久下氏(くげうじ)は、丹波国の国人領主。清和源氏の祖源満仲の弟と称した武末がおり、その孫の基直(武行の子)が武蔵国大里郡久下郷(現在の埼玉県熊谷市久下周辺)を本貫地として、久下氏と称したという。または、武蔵七党に属する私市党の系統ともされ、熊谷氏とは血縁関係にある。

概要[編集]

次郎重光の代に源平の争乱で戦功をあげ、承久の乱の後に丹波国栗作郷兵庫県丹波市山南町)へ移った[1]

南北朝時代、足利方として数々の戦功をあげた。また観応の擾乱の際、一時丹波にしりぞいた足利尊氏義詮親子をよく守護し、その功として丹波を中心に武蔵国・飛騨国などに十数か所におよぶ所領を与えられ、丹波国の有力な国人領主となり、室町幕府奉行衆もつとめた。

しかしながら、明応の政変で将軍足利義材についたことをきっかけに没落し、所領のほとんどを失い、後に義稙が将軍職へ復帰した後も旧領の回復は果たせなかった。最後は明智光秀の丹波侵攻によって領主の地位を追われた。

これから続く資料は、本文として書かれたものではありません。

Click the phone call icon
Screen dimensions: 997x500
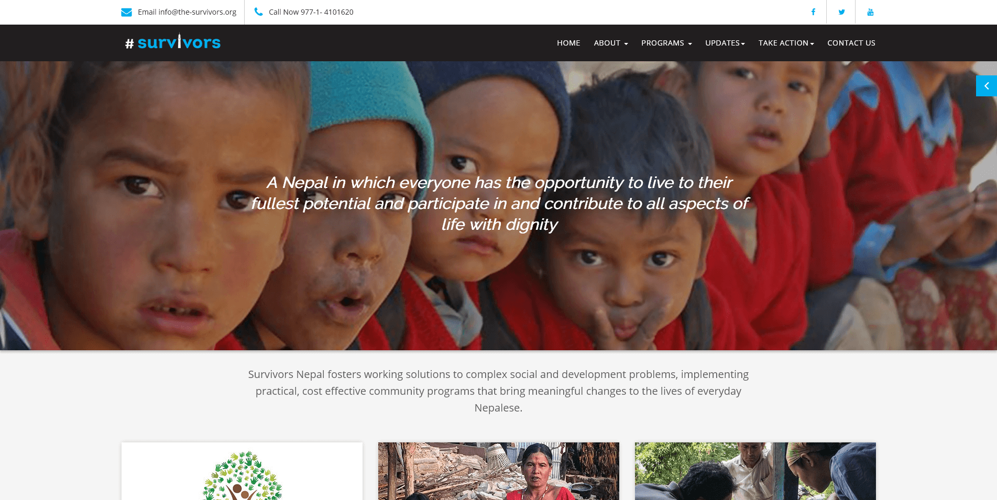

菩提寺として、埼玉県熊谷市に東竹院、兵庫県丹波市山南町に長慶院がある。

現在でも、兵庫県丹波市と丹波篠山市に久下氏の一族が居住している。

居城[編集]

兵庫県丹波市山南町玉巻の八幡山にあった。久下城、玉巻城と称される。現在でも遺構が残っている[出典無効]

逸話・伝説[編集]

家紋の由来
久下氏の家紋は「一番」という文字であるが、その由来が『太平記』に記されている。
足利尊氏が丹波篠村八幡宮で挙兵したとき、久下時重が250騎を率いて真っ先にはせ参じた。その旗印に「一番」とあるのを不審におもった尊氏がその由来を尋ねた。高師直が、「源頼朝が土肥の杉山で挙兵したさい、久下重光が一番にはせ参じた。頼朝は、もし天下を取ったならば一番に恩賞を与えよう、と「一番」という文字を書いて与え、やがてそれを家の紋としたのである」とこたえた。尊氏は、それは吉例であると喜んだという。
熊谷直実との所領争い
建久3年(1192年11月25日熊谷直実久下直光が所領の相論のため、頼朝の前で議論をおこなった。直実はうまく答弁できず、頼朝はすこぶる不審に思ったのだが、判決がでない内に直実は書類等を頼朝になげつけ、憤怒のあまり髻をきり遁世に及び、居宅にも戻らず西に向けて逐電したという(『吾妻鏡』)。
1300年(正安2年)、当時の熊谷氏当主・熊谷直満と久下氏の当主・久下光直が和解に至り、108年に及ぶ争いに終止符を打った。

出典[編集]

  1. ^ 異説として丹波久下氏は舒明天皇の皇子磯部皇子の後裔とする。中丹地域には福知山市綾部市などに皇后の私領を管理する部民である私部(きさいちべ)が置かれたことに由来する「私市(きさいち)」の地名が残る。